Lang, J., Drake, J., Rekhter, Y.                              [Page 1]


Internet Draft     draft-lang-ccamp-recovery-00.txt      February 2001

1. Introduction

   A key requirement for the development of a common control plane for
   both optical and electronic networks is that there must be features
   in the signaling, routing, and link management protocols to enable
   intelligent fault management.  Fault management requires four steps:
   fault detection, fault localization, fault notification, and fault
   recovery.  Fault detection should be handled at the layer closest to
   the failure; for optical networks, this is the physical (optical)
   layer.  One measure of fault detection at the physical layer is
   detecting loss of light (LOL); other techniques based on, for
   example, OSNR, BER, dispersion, crosstalk, and attenuation are still
   being investigated (see, for example, [OLCP] and [LMP-DWDM]).  Fault
   localization requires communication between nodes to determine where
   the failure has occurred (for example, SONET AIS is used to localize
   failures between SONET terminating devices).  One interesting
   consequence of using LOL to detect failures in optical networks is
   that LOL propagates downstream along the connectionÆs path.  The
   Link Management Protocol (LMP) [LMP] includes a fault localization
   procedure that is designed to localize failures in both transparent
   (all-optical) and opaque (opto-electrical) networks, and is
   independent of the data encoding scheme.  Fault notification is the
   Communication of a failure between the node detecting it and a node
   equipped to deal with the failure.  Fast fault notification is
   essential for rapid recovery.  The Notify mechanism of [RSVP-GEN] is
   designed to support fast notification of non-adjacent nodes.

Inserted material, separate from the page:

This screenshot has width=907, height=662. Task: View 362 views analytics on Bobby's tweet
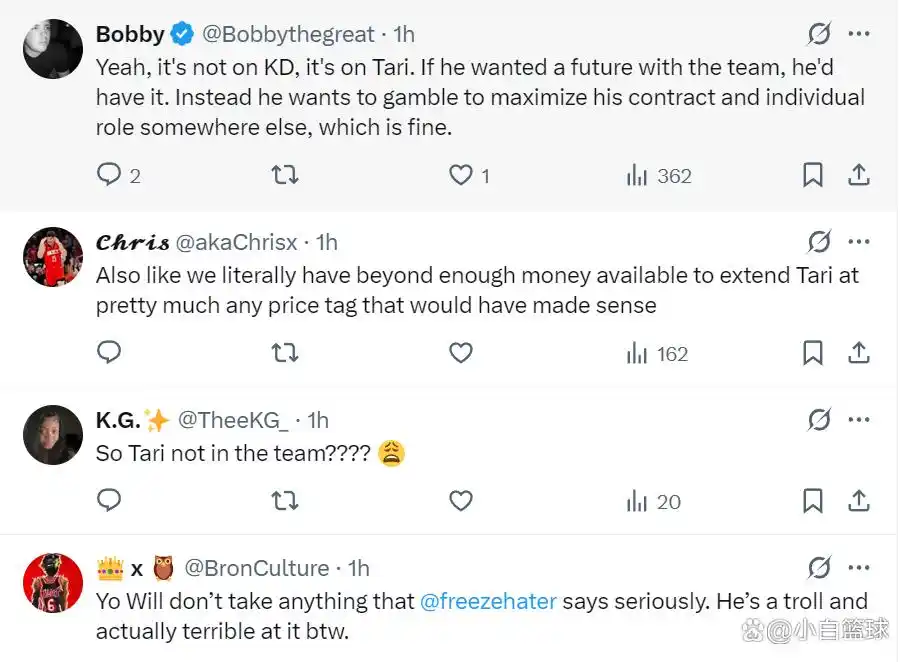(x=659, y=175)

   Once a failure has been detected and localized, and the responsible
   node has been notified, protection and restoration can be used to
   recover from the failure. We make the distinction between protection
   and restoration by the time scales in which they operate.
   Protection is designed to react to failures rapidly (say, in less
   than a couple hundred milliseconds) and often involves 100% resource
   redundancy.  For example, SONET automatic protection switching (APS)
   is designed to switch the traffic from a primary (working) path to a
   secondary (protection) path in less than 50ms.  This requires
   simultaneous transmission along both the primary and secondary paths
   (called 1+1 protection) with a selector at the receiving node, and
   uses twice as many network resources as a non-APS protected path.
   Restoration, on the other hand, is designed to react to failures
   quickly, but it typically takes an order of magnitude longer to
   restore the connection compared to protection switching.  This is
   because restoration typically utilizes pools of shared resources
   that are more efficient in terms of the network utilization.  In
   addition, restoration may involve rerouting connections, which can
   be computationally expensive if the paths are not pre-calculated or
   if the pre-calculated resources are no longer available.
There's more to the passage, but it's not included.